7. En quatrième et dernier lieu, aux termes de l'article 8 de la convention européenne de sauvegarde des droits de l'homme et des libertés fondamentales : " 1° Toute personne a droit au respect de sa vie privée et familiale, de son domicile et de sa correspondance ; 2° Il ne peut y avoir ingérence d'une autorité publique dans l'exercice de ce droit que pour autant que cette ingérence est prévue par la loi et qu'elle constitue une mesure qui, dans une société démocratique, est nécessaire à la sécurité nationale, à la sûreté publique, au bien-être économique du pays, à la défense de l'ordre et à la prévention des infractions pénales, à la protection de la santé ou de la morale, ou à la protection des droits et libertés d'autrui. "

8. Il ressort des pièces du dossier que le requérant est entré en France au cours du mois de septembre 2018 et, dès lors, ne justifie pas d'une ancienneté particulière de présence sur le territoire français. Célibataire et sans enfants, M. A ne se prévaut d'aucune attache familiale ou personnelle en France. Si l'intéressé se prévaut d'un contrat de travail à durée déterminée à temps partiel en qualité de retoucheur conclu le 3 juillet 2023, cette circonstance ne suffit pas à établir qu'il aurait transféré le centre de ses intérêts privés et familiaux en France. Enfin, il n'est pas dépourvu d'attaches dans son pays d'origine où vit sa mère. Dans ces conditions, alors même que M. A ne représente pas une menace à l'ordre public, le préfet de l'Aisne n'a pas porté une atteinte disproportionnée au droit au respect de la vie privée et familiale de l'intéressé en prenant l'arrêté attaqué et n'a ainsi pas méconnu les stipulations de l'article 8 de la convention européenne de sauvegarde des droits de l'homme et des libertés fondamentales. Pour les mêmes motifs, M. A n'est pas fondé à soutenir que le préfet aurait entaché son arrêté d'une erreur manifeste d'appréciation sur sa situation personnelle.

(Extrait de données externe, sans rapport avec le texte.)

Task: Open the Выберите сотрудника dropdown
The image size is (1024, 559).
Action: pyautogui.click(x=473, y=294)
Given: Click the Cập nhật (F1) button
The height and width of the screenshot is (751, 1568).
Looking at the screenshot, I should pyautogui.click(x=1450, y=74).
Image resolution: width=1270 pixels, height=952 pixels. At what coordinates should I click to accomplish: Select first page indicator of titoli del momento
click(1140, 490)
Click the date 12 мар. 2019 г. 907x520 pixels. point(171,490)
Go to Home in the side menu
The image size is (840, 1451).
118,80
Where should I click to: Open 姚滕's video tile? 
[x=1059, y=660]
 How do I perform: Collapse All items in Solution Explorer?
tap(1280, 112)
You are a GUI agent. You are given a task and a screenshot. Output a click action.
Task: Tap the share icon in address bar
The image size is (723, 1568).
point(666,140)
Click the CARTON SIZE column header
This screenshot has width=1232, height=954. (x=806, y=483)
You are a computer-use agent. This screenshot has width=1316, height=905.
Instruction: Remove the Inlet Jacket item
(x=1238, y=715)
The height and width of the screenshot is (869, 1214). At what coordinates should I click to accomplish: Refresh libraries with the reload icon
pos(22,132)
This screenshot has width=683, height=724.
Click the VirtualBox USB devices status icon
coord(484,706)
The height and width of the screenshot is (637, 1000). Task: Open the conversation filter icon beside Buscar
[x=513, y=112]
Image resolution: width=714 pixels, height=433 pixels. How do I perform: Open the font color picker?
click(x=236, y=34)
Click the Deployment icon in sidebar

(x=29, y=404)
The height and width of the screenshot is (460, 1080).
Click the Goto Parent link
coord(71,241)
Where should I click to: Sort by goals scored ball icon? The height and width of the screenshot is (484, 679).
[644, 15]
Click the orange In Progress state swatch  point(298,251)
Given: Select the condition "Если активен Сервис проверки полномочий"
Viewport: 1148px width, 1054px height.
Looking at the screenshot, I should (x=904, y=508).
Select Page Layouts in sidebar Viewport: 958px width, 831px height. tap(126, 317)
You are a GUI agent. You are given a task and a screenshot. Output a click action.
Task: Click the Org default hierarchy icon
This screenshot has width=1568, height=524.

9. Il résulte de tout ce qui précède que les conclusions à fin d'annulation présentées par M. A doivent être rejetées ainsi que, par voie de conséquence, ses conclusions à fin d'injonction et celles tendant à l'application des articles L. 761-1 du code de justice administrative et 37 de la loi du 10 juillet 1991.

D E C I D E :

Article 1er : La requête de M. A est rejetée.

Article 2 : Le présent jugement sera notifié à M. B A, à Me Tourbier et à la préfète de l'Aisne.

Délibéré après l'audience du 21 novembre 2024, à laquelle siégeaient :

Mme Demurger, présidente,

M. Pierre, première conseillère,

M. Le Gars, conseiller.

Rendu public par mise à disposition au greffe le 5 décembre 2024.

Le rapporteur,

Signé

V. Le Gars

La présidente,

Signé

F. Demurger

La greffière,

Signé

A. Ribière

La République mande et ordonne à la préfète de l'Aisne en ce qui la concerne ou à tous huissiers de justice à ce requis en ce qui concerne les voies de droit commun contre les parties privées, de pourvoir à l'exécution du présent jugement.